I definitely can’t use it. Cassandra conducts core banking transactions because C* is slightly inconsistent.
But Cassandra writes very fast, which is good for OLTP.
I can use C* for OLAP because it is very fast to read, which is also for reporting Useful.
So I understand that C* is good only when your application does not require your data to be consistent over a period of time but reading and writing should be fast?
If my understanding is correct, please list some applications?
Cassandra does not comply with ACID like RDBMS, but CAP. Therefore, Cassandra selects AP from CAP and leaves it to the user to adjust consistency. < br>I definitely cannot use Cassandra for core banking transactions, because C* is slightly inconsistent.
But Cassandra writes very fast, which is good for OLTP.
I can use C* for OLAP because the read is very Fast, this is also good for reporting.

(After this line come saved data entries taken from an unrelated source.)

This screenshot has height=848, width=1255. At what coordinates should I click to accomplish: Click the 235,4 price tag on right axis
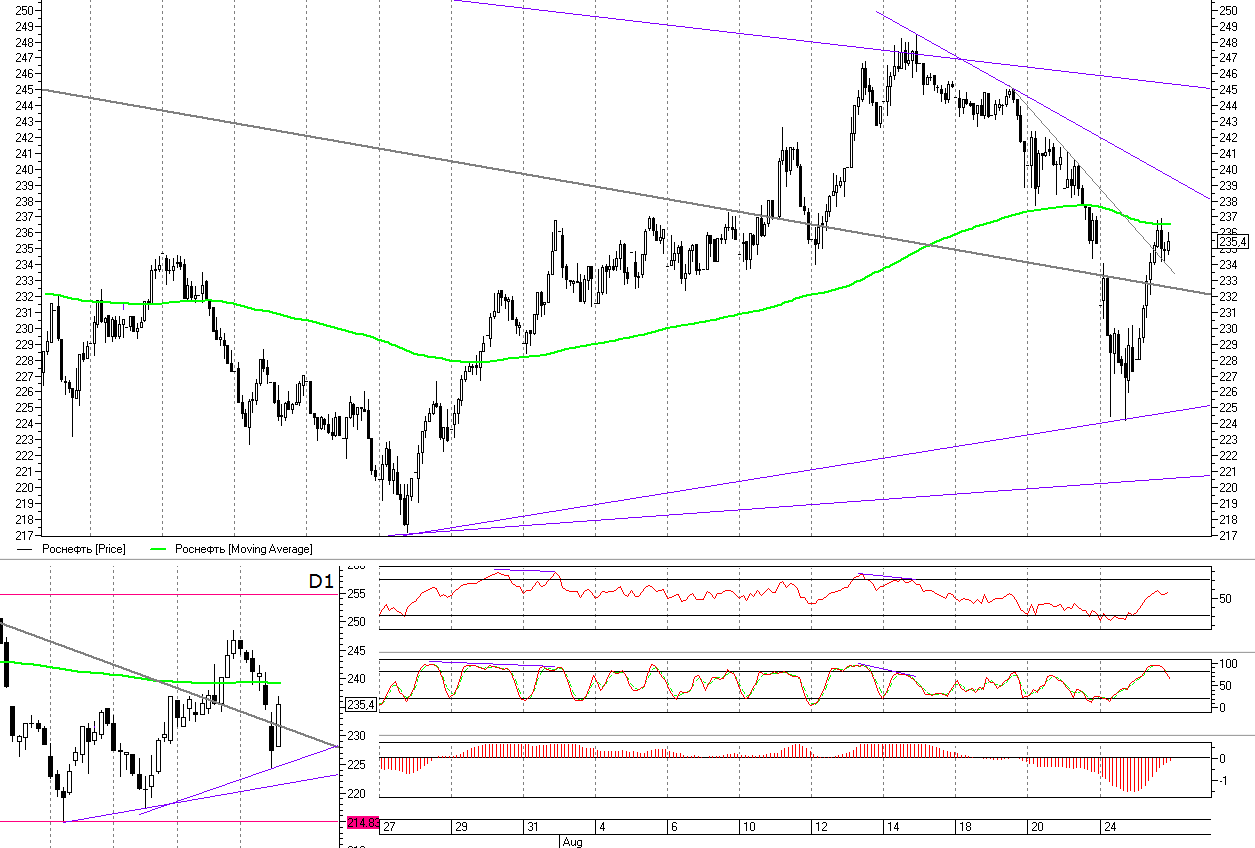tap(1232, 241)
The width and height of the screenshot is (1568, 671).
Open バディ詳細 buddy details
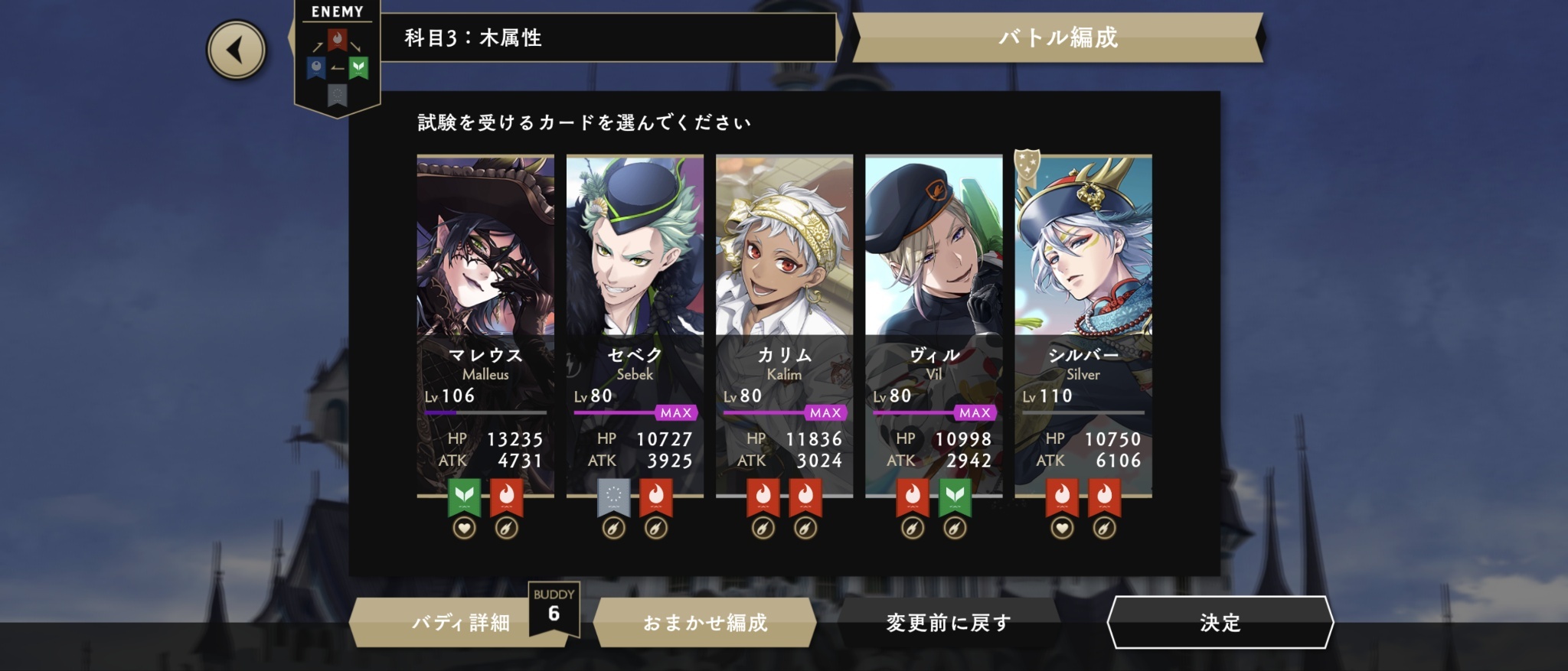point(462,622)
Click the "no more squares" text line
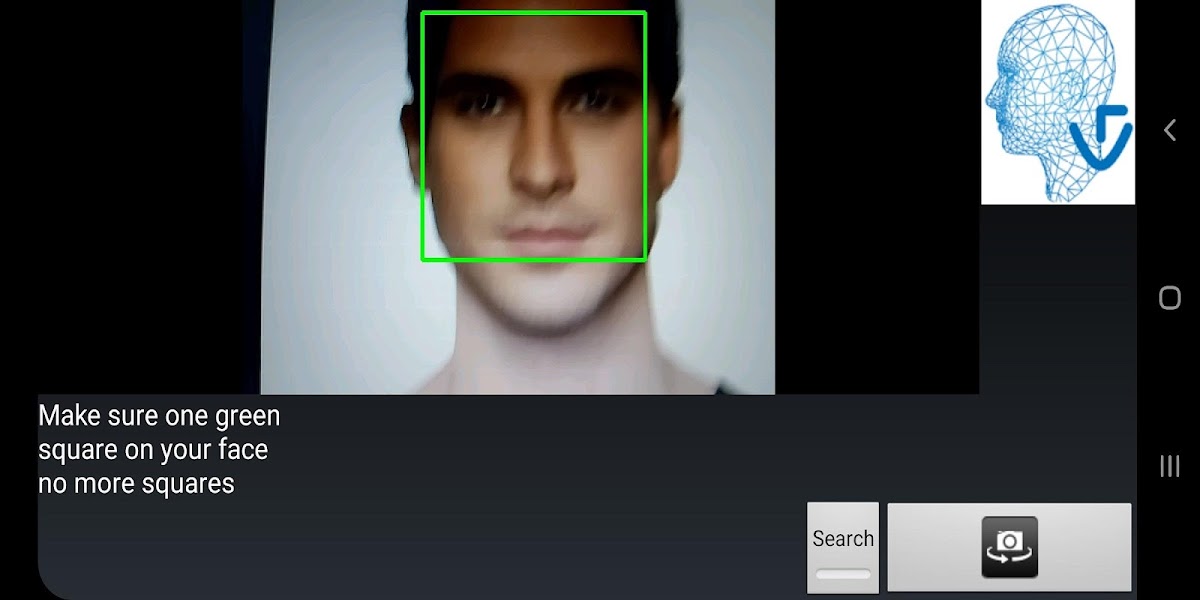Viewport: 1200px width, 600px height. coord(136,484)
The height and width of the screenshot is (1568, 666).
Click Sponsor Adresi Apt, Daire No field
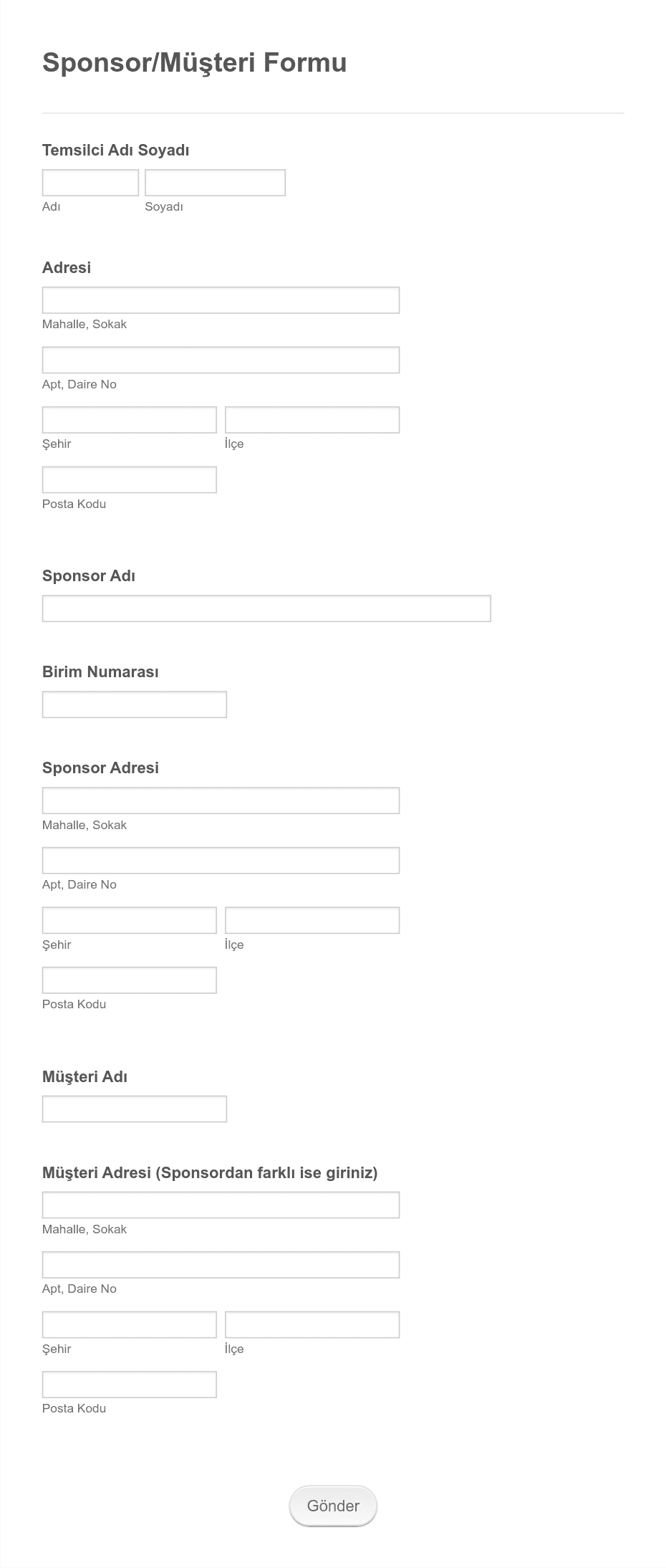[x=221, y=861]
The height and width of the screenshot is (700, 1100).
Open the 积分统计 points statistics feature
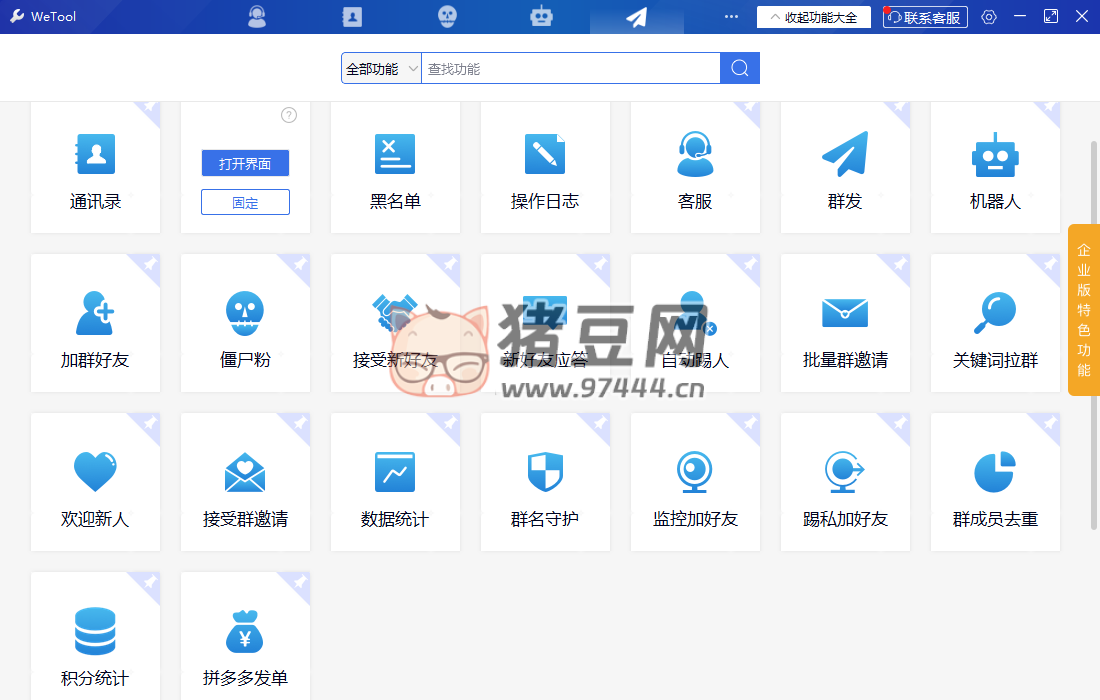pyautogui.click(x=95, y=644)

So I understand that C* is good only when your application does not require your data to be consistent over a period of time but reading and writing should be fast?
If my understanding is correct, please list some applications?
ACID is an attribute of relational databases, of which BASE is an attribute of most nosql databases, and Cassandra is one of them. CAP theorem just explains the consistency in distributed systems , Availability and partition fault tolerance. The good thing about Cassandra is that it has adjustable consistency, so you can be very consistent (at the cost of partition tolerance), so OLTP is feasible. As phact said, there are even some banks in Their trading software is built on top of Cassandra. OLAP is also feasible, but not only Cassandra, because its partitioned row storage limits its capabilities. You need to be able to perform complex queries like Spark.